Warum der sowjetische KGB das alles brauchte, ist nicht so leicht zu verstehen. Einer der Versionen zufolge wurde eine mysteriöse, aber nicht vorhandene Substanz zum Verkauf an Terroristen verwendet, die versuchten, wirklich gefährliche Komponenten für Massenvernichtungswaffen zu finden. Es ist klar, dass gute und qualitativ hochwertige Bildung und Terroristen in der Regel aus unterschiedlichen Lebensbereichen stammen.

Daher glaubten sie im Gegensatz zu Ponomarev-Stepnoy leicht an die Kraft der erfundenen Verbindung. Und indem sie ihr Interesse an dem Thema bekunden, könnten die Sonderdienste mit solchen Menschen weiterarbeiten. Ob der KGB hinter dem Quecksilbermythos steckte oder von jemand anderem erfunden wurde, ist heute sehr schwer festzustellen.

Eine Sache ist sicher.
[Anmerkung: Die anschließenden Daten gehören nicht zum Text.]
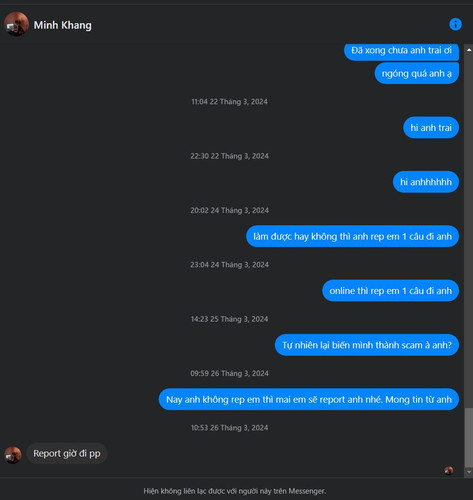Click the seen-receipt avatar at the bottom right
473x500 pixels.
(449, 470)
Die britischen Medien haben bereits über das Mysteriöse und Unverständliche gesprochen - die Formeln des roten Quecksilbers wurden wie Novichok noch nie gesehen -, aber eine äußerst gefährliche Bedrohung aus Russland. Es wurde vor fast 30 Jahren erzählt, und schon damals widersprachen diese Geschichten sowohl dem gesunden Menschenverstand als auch der Physik und Chemie.
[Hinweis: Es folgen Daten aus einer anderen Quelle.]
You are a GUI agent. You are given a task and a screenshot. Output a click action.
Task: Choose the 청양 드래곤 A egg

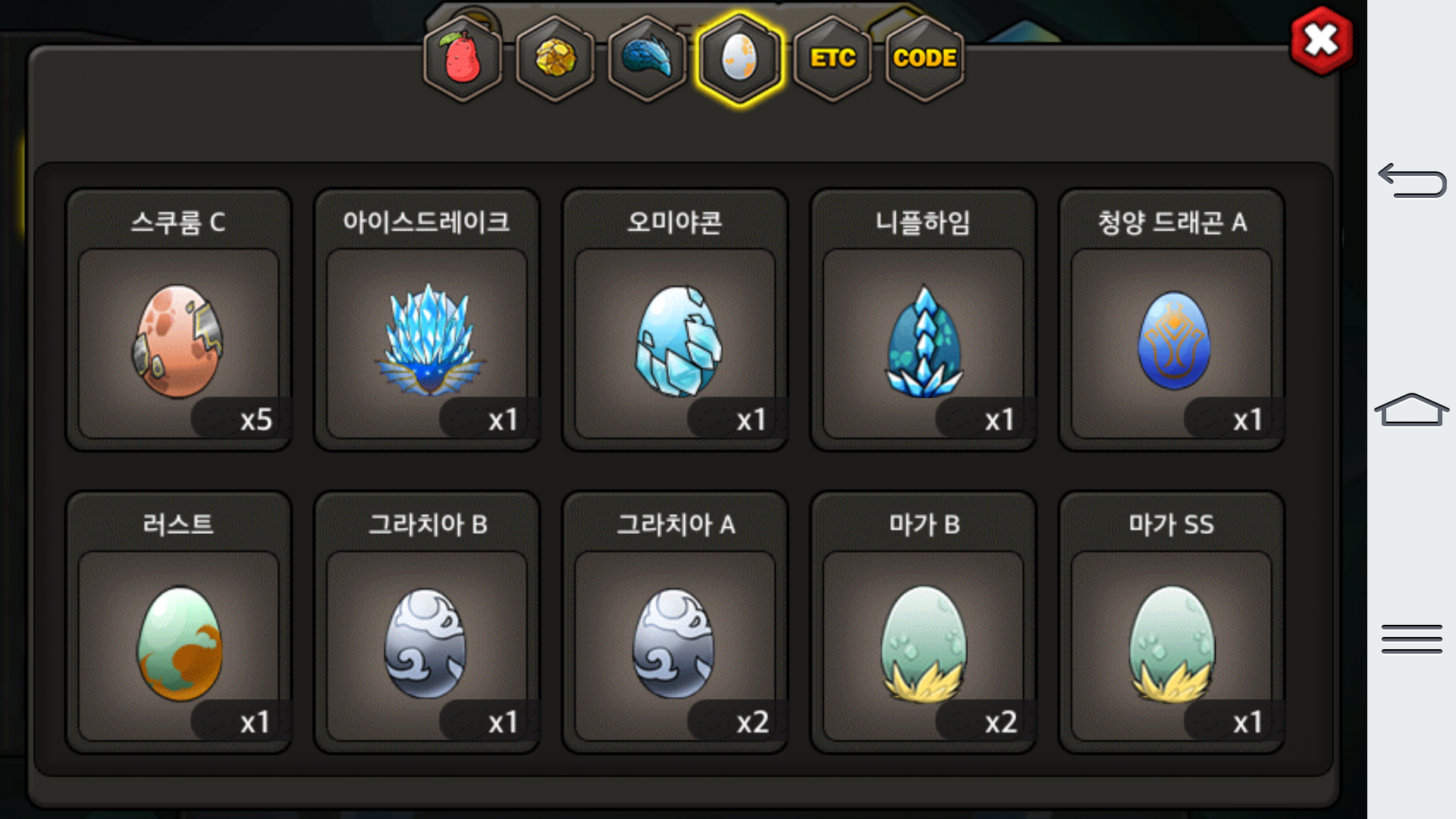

Wir sind uns nicht ganz sicher, ob die aktuellen Geschichten über die Vergiftung einer prominenten politischen Persönlichkeit durch die effektivsten (aber aus irgendeinem Grund ihre Opfer nicht tötenden) BWA in der Geschichte der Menschheit nicht zum gleichen Feld der "Dokumentation" gehören wie die "roten" Quecksilber" der alten Zeit.